Exercise goal: Every record has to be written out exactly, with no line missing.

Given entries:
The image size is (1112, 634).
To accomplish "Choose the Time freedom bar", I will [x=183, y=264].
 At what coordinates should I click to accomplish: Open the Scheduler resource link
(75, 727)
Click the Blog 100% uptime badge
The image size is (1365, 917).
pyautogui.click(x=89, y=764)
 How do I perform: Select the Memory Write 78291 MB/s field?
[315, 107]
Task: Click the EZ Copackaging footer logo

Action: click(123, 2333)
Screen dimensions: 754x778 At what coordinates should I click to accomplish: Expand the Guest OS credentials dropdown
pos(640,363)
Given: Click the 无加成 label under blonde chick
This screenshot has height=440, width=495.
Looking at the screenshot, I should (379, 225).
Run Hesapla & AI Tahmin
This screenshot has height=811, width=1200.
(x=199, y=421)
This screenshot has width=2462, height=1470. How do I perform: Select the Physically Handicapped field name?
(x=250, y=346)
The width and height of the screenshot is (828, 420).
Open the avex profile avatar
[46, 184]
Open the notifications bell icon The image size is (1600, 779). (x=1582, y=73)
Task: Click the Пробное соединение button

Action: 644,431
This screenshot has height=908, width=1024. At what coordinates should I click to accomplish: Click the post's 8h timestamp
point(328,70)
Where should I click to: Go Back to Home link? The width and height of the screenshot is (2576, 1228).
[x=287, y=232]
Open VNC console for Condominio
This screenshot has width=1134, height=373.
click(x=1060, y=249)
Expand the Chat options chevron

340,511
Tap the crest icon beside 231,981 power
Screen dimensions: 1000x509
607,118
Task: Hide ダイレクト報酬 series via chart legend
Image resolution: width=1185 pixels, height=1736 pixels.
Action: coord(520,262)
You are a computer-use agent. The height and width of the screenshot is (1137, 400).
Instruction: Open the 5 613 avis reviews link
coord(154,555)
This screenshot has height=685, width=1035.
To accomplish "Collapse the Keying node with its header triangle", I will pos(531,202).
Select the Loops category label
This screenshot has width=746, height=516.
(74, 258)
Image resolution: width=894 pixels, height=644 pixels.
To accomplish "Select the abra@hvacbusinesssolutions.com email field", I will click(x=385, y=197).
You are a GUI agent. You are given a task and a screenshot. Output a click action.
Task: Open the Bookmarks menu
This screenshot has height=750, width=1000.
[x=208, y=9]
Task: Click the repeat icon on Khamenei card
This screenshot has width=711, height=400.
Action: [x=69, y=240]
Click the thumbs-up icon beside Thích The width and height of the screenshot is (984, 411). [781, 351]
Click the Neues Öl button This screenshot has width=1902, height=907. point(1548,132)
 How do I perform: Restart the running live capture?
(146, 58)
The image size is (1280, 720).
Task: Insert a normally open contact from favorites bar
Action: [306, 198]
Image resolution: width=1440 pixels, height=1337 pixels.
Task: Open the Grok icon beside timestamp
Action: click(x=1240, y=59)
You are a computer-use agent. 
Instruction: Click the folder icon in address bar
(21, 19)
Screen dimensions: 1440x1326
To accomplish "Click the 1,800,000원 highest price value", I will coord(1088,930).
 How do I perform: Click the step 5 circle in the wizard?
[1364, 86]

Result:
The image size is (1112, 634).
To accomplish "Choose the Time freedom bar", I will [x=183, y=264].
 At what coordinates should I click to accomplish: Open the Scheduler resource link
(75, 727)
Click the Blog 100% uptime badge
The image size is (1365, 917).
pyautogui.click(x=89, y=764)
 How do I perform: Select the Memory Write 78291 MB/s field?
[315, 107]
Task: Click the EZ Copackaging footer logo

Action: click(123, 2333)
Screen dimensions: 754x778 At what coordinates should I click to accomplish: Expand the Guest OS credentials dropdown
pos(640,363)
Given: Click the 无加成 label under blonde chick
This screenshot has height=440, width=495.
Looking at the screenshot, I should (379, 225).
Run Hesapla & AI Tahmin
This screenshot has height=811, width=1200.
(x=199, y=421)
This screenshot has width=2462, height=1470. How do I perform: Select the Physically Handicapped field name?
(x=250, y=346)
The width and height of the screenshot is (828, 420).
Open the avex profile avatar
[46, 184]
Open the notifications bell icon The image size is (1600, 779). (x=1582, y=73)
Task: Click the Пробное соединение button

Action: 644,431
This screenshot has height=908, width=1024. At what coordinates should I click to accomplish: Click the post's 8h timestamp
point(328,70)
Where should I click to: Go Back to Home link? The width and height of the screenshot is (2576, 1228).
[x=287, y=232]
Open VNC console for Condominio
This screenshot has width=1134, height=373.
click(x=1060, y=249)
Expand the Chat options chevron

340,511
Tap the crest icon beside 231,981 power
Screen dimensions: 1000x509
607,118
Task: Hide ダイレクト報酬 series via chart legend
Image resolution: width=1185 pixels, height=1736 pixels.
Action: coord(520,262)
You are a computer-use agent. The height and width of the screenshot is (1137, 400).
Instruction: Open the 5 613 avis reviews link
coord(154,555)
This screenshot has height=685, width=1035.
To accomplish "Collapse the Keying node with its header triangle", I will pos(531,202).
Select the Loops category label
This screenshot has width=746, height=516.
(74, 258)
Image resolution: width=894 pixels, height=644 pixels.
To accomplish "Select the abra@hvacbusinesssolutions.com email field", I will click(x=385, y=197).
You are a GUI agent. You are given a task and a screenshot. Output a click action.
Task: Open the Bookmarks menu
This screenshot has height=750, width=1000.
[x=208, y=9]
Task: Click the repeat icon on Khamenei card
This screenshot has width=711, height=400.
Action: [x=69, y=240]
Click the thumbs-up icon beside Thích The width and height of the screenshot is (984, 411). [781, 351]
Click the Neues Öl button This screenshot has width=1902, height=907. point(1548,132)
 How do I perform: Restart the running live capture?
(146, 58)
The image size is (1280, 720).
Task: Insert a normally open contact from favorites bar
Action: [306, 198]
Image resolution: width=1440 pixels, height=1337 pixels.
Task: Open the Grok icon beside timestamp
Action: click(x=1240, y=59)
You are a computer-use agent. 
Instruction: Click the folder icon in address bar
(21, 19)
Screen dimensions: 1440x1326
To accomplish "Click the 1,800,000원 highest price value", I will coord(1088,930).
 How do I perform: Click the step 5 circle in the wizard?
[1364, 86]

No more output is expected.